By specifying the BoundedCapacity
for the block inside the chain you creating a situation where some of your messages are rejected by target blocks, as the buffer for ActionBlock
is full, and message is being rejected.
With creating the observable from your buffer block you do provide a race condition: there are two consumers of your data getting messages simultaneously. Blocks in TPL Dataflow
are propagating data to the first available consumer, which leads you to indeterministic state of an application.
Now, back to your problem. You can introduce a BroadcastBlock
as it provides a copy of data to all the consumers, not the only first one, but in that case you have to remove the buffer size limitation, broadcast block is like a TV channel, you cannot get previous show, you only have a current one.
Side notes: you do not check the return value of Post
method, you may consider the await SendAsync
usage, and for better throttling effect set the BoundedCapacity
for the starting point block, not for the middle one.
The issue with your code is that you're wiring up two consumers of block1
. Dataflow is then just giving a value to which ever consumer is there first.
So you need to broadcast the values from block1
into two other blocks to then be able to consume those independently.
Just a side note, don't do .Publish().RefCount()
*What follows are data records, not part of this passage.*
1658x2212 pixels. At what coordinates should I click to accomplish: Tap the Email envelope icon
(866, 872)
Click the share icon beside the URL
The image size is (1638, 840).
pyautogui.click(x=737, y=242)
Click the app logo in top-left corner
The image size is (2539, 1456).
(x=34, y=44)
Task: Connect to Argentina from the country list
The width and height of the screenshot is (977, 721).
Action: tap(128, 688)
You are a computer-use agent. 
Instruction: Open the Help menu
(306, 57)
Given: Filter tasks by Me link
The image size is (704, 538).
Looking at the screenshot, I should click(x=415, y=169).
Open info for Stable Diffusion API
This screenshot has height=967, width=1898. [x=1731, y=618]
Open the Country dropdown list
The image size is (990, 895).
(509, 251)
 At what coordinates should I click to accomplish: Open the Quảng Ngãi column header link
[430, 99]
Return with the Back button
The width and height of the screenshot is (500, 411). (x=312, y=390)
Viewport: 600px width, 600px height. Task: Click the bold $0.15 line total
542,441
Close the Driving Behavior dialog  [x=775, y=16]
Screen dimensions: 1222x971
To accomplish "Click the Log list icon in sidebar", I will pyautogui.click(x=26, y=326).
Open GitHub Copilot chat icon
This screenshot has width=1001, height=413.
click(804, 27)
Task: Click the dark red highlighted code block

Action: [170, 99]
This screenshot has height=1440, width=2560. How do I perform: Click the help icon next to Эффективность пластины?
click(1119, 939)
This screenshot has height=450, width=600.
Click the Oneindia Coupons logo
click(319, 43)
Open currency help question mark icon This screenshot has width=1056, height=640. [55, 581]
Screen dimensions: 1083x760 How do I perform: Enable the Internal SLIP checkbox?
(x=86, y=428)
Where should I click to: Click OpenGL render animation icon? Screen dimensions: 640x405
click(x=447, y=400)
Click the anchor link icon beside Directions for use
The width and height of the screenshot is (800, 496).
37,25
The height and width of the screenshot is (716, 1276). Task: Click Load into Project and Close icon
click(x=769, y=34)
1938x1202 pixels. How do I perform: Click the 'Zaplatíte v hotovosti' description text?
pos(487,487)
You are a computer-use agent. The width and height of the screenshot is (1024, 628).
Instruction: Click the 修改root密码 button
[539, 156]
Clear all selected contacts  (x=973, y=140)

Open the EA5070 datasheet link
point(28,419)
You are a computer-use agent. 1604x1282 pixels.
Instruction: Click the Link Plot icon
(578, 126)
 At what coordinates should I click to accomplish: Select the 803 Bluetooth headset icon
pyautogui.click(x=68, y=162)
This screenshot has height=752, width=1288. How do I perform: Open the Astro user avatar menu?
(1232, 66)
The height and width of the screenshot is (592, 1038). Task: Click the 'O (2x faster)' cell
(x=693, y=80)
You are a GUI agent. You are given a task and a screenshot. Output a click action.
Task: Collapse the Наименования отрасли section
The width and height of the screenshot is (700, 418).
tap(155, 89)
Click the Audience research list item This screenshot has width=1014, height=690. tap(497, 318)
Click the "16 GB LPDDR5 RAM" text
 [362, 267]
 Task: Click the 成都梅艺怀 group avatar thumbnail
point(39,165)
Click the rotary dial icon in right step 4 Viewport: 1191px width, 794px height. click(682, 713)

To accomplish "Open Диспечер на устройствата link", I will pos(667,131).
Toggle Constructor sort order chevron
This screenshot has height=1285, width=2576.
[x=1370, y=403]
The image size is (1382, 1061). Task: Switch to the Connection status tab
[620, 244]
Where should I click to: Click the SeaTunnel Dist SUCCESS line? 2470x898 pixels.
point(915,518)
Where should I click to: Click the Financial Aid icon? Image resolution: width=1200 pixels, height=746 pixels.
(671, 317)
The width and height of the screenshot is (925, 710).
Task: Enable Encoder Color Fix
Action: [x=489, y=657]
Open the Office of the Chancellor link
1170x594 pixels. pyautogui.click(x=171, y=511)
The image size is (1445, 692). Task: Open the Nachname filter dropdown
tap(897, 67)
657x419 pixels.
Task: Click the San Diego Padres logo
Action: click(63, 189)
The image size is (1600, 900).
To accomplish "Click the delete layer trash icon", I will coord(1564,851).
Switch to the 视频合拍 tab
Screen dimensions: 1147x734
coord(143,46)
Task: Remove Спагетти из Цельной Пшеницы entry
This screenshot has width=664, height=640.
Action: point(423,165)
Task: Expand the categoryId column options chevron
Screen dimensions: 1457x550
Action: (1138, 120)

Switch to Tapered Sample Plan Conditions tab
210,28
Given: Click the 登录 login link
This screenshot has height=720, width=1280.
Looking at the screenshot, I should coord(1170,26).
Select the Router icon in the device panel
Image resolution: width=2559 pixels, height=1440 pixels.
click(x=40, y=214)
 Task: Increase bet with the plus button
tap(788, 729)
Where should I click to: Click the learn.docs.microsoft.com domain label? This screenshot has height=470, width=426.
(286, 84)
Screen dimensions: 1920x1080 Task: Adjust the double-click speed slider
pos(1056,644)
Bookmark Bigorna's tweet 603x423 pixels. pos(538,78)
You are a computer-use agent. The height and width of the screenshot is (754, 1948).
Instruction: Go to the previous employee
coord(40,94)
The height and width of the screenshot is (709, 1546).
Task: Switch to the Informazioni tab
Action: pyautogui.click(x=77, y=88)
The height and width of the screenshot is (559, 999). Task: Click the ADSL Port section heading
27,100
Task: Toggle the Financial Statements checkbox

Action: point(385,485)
as it doesn't do what you think. It will effectively make a one run only observable that during that one run will allow multiple observers to connect and see the same values. It has nothing to do with the source of the data nor how the Dataflow blocks interact.
Try this code:
// Set up mesh
var block1 = new TransformBlock<int, int>(i => i + 20);
var block_boadcast = new BroadcastBlock<int>(i => i, new DataflowBlockOptions());
var block_buffer = new System.Threading.Tasks.Dataflow.BufferBlock<int>();
var block2 = new ActionBlock<int>(i => Debug.Print("block2:" + i.ToString()));
var obs = block_buffer.AsObservable();
var l1 = block1.LinkTo(block_boadcast);
var l2 = block_boadcast.LinkTo(block2);
var l3 = block_boadcast.LinkTo(block_buffer);
// Progress
obs.Subscribe(i => Debug.Print("progress:" + i.ToString()));
// Start
var vals = Enumerable.Range(1, 5);
foreach (var v in vals)
{
block1.Post(v);
}
block1.Complete();
That gives me:
block2:21 block2:22 block2:23 block2:24 block2:25 progress:21 progress:22 progress:23 progress:24 progress:25
Which is what I think you wanted.
Now, just as a further aside, using Rx for this might be a better option all around. It's much more powerful and declarative than any TPL or Dataflow option.
Your code boils down to this:
Observable
.Range(1, 5)
.Select(i => i + 20)
.Do(i => Debug.Print("progress:" + i.ToString()));
.Subscribe(i => Debug.Print("block2:" + i.ToString()));
That pretty much gives you same result.